Network security is a broad term that can refer to the security of devices that comprise the network infrastructure, the traffic sent over that infrastructure, the hosts (clients and servers) attached to the infrastructure, the applications that utilize the network, the user community and the policies that govern usage of that network.
In this course, we will use the first four layers of the OSI protocol stack (physical, link, network, and transport) to introduce many aspects of network security. In particular, we will consider how devices at each layer provide “defense in depth” by securing communications traffic as well as preventing unauthorized access.
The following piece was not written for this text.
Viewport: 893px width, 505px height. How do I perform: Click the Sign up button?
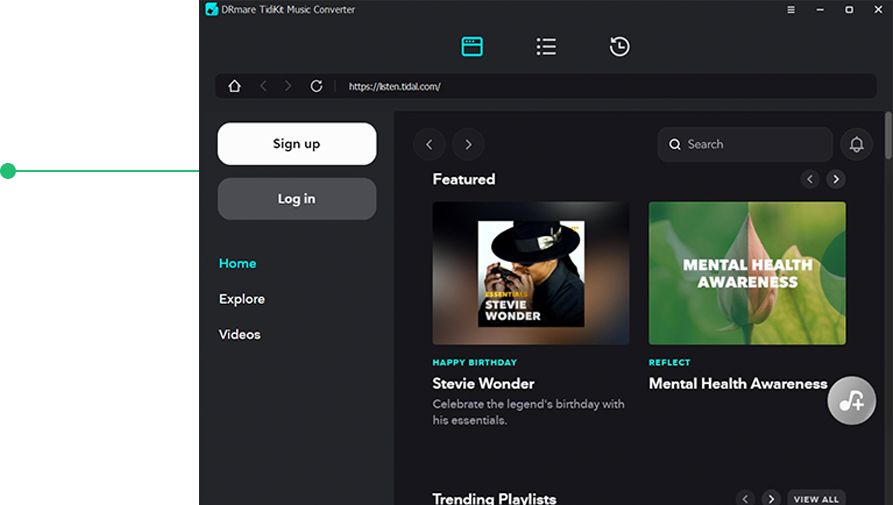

Our examination will be enhanced by using various security tools to observe network traffic that illustrates how security can be applied throughout today’s enterprise.
At the end of the course, students will be able to:
• Identify security services used at layers 1-4 of the OSI protocol stack, and compare and contrast the benefits and disadvantages of implementing security services at each layer.
• Differentiate between secret key and public key encryption, list the elements of a Public Key Infrastructure, and analyze the challenges of implementing a key management system.
• Apply general security design principles to a network infrastructure, and demonstrate how design patterns can provide a basis for those decisions.
• Enhance security by demonstrating how VLANs and Private VLANs can segregate traffic at the link layer.
• Compare WEP, WPA, and WPA2 security, with respect to authentication and authorization issues that arise in the course of implementing a wireless LAN (WLAN).
• Justify the use of router ACLs as a means of protecting the network perimeter
• Research the security effects of introducing IPv6 into an enterprise
• Integrate firewalls and application gateways into the overall security infrastructure.
• Utilize packet analysis software to identify and analyze suspicious network traffic.